**PASSAGE PROVIDED:**

****

Don’t get cancer in Gauteng if you don’t have a medical aid and have to go to a government hospital. You could die in the queue.
Being diagnosed with cancer in Gauteng can mean dangerously long waiting periods before treatment. Doctors say a shortage of specialists is behind this.
The two major state hospitals in the province that provide cancer care, Charlotte Maxeke Academic Hospital and Steve Biko Academic Hospital, both need intervention in their oncology departments, according to DA MPL Jack Bloom.
Meanwhile, the chairperson of the South African Medical Association, Dr Mzukisi Grootboom, said South Africa in general had a severe shortage of state practitioners in oncology. He said this was not necessarily a failure of the system.
Grootboom was responding to the recent revelation at Charlotte Maxeke that 300 prostate cancer patients could wait up to two years for treatment, while a breast cancer patient could wait up to six months.
“From what I read in the Human Rights Commission’s report, there is indeed a shortage but the matter is being addressed. That kind of thing is not necessarily a failure on the part of authorities, it’s not a failure of the system.

****

**RAW DATA:**

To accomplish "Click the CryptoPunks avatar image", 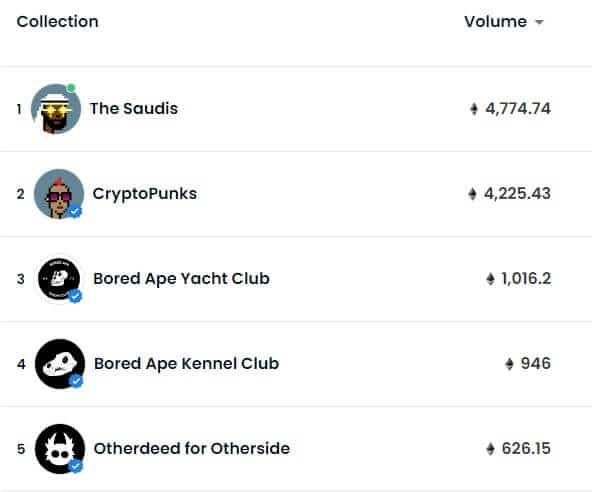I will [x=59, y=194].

****

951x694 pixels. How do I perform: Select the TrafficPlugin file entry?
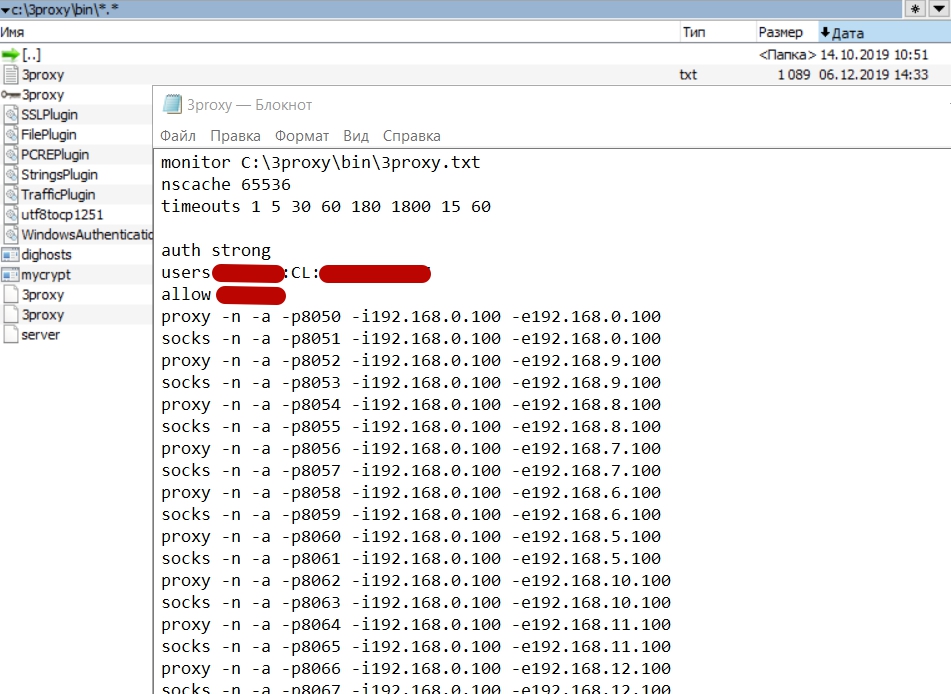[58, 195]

****

**PROBLEM DETAILS:**
Proceed with the article on cancer treatment delays in Gauteng's state hospitals, picking up after its final sentence. The rows aren't needed for this.

**SOLVED PROBLEM:**
“It’s a matter of not having enough trained staff and the lack of ability to keep them in the service. There is simply not enough people and the majority of those who do qualify rather go to private institutions,” Grootboom said.
“I am not sure if the working conditions at state institutions do play a role, but I know there are a number of push factors that drive specialists to go to private institutions.”
Bloom pointed out that for any kind of cancer, these waiting periods could be deadly.
“With cancer, every day counts. For prostate cancer, to wait for years and for breast cancer, six months, survival chances can go down substantially,” he said.
Grootboom said these waiting periods were not acceptable but “it is better than in other places like KZN”. He said KZN oncology facilities showed a system failure, unlike in the rest of the country.